EXCERPT TO READ
• • • • • • •
Parallel Scalability of CESM

I am testing parallel scalability of CESM - CAM4 standalone model of cubed sphere grid for quarter degree resolution in the HPC installed in our institution.

422 nodes are available in total and the model is not scalable beyond 20 nodes.

Could you please help on troubleshooting process for this problem?





I can try - what version of the model do you have?  What hardware including node and network?  What model configuration?   

I expect scaling for the ne120 cubed sphere dycore to be close to linear out to 86400 mpi tasks.   

CESM Software Engineer


Hi Jedwards,

The hardware specification is,

  • Basic configuration: 
    GPU: 2x NVIDIA K40 (12GB, 2880 CUDA cores)
    Xeon Phi: 2x Intel Xeon Phi 7120P (16GB, 1.238 GHz, 61 cores)
• • • • • • •
RECORDS SHOWN
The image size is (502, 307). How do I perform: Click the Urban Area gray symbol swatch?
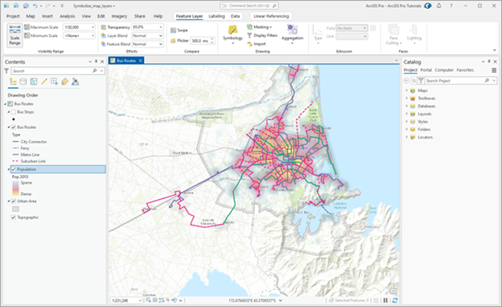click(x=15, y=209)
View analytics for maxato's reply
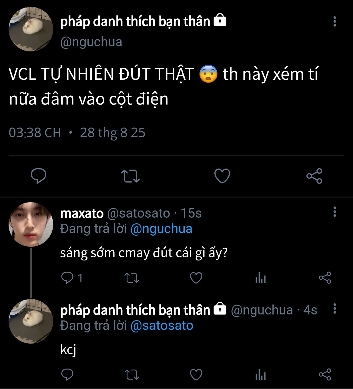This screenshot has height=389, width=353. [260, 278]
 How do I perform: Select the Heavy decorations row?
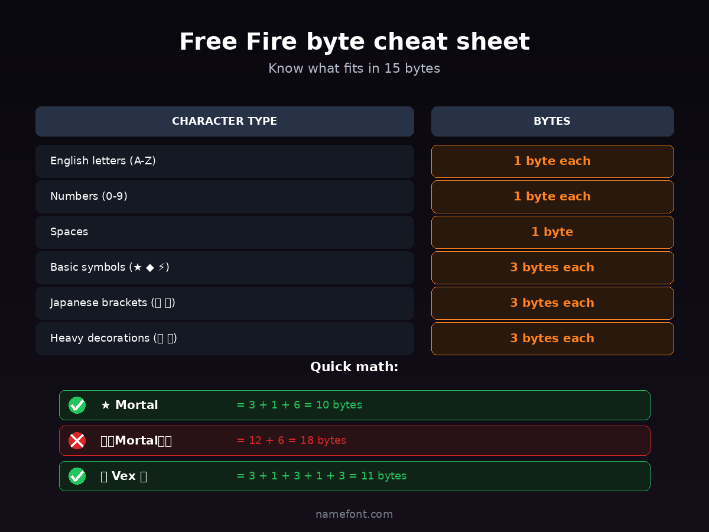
• • • • • • •
WHAT THIS EXERCISE ASKS
1 – Using the CESM scalability thread, say whether each statement agrees with it, answering yes or no and quoting the deciding words: (a) The institution's HPC has 422 nodes in all. (b) The model keeps scaling past 20 nodes. (c) Each Xeon Phi card listed has 61 cores.
2 – Continue the CESM scalability thread from its last line.
The records have no role in this work.

EXPECTED RESPONSES
1 –
(a) Yes: "422 nodes are available in total"
(b) No: "the model is not scalable beyond 20 nodes"
(c) Yes: "Intel Xeon Phi 7120P (16GB, 1.238 GHz, 61 cores)"

2 –
    CPU: 2x E5-2680 v3 2.5GHz/12-Core 
    RAM: 62 GB 

  • 8 CPU, 8 GPU and 4 Xeon Phi nodes have 505 GB RAM each
  • Total number of compute nodes: 422 
    CPU nodes: 238
    GPU accelerated nodes: 161 
    Xeon Phi co-processor nodes: 23 

I am using CESM1.2.0





What model configuration and which of these nodes are you using.   The CPU nodes are appropriate for CESM, but there is no support for GPU nodes and CESM has not performed well on phi.  Which nodes did you use for the scaling study?   You also didn't say anything about network.

CESM Software Engineer


Model configuration:

$CAMCFG/configure -fc_type pgi -fc mpif90 -cc mpicc -dyn se -hgrid ne120np4 -spmd-ntasks120-phys cam4 -chem none -nosmp-test

CPU, mic and GPU nodes are all having the same architecture here and I am running on all these three nodes. I am not using any of the GPU or mic cards. Although, I tried running CESM only in CPU nodes and the scalability results are same.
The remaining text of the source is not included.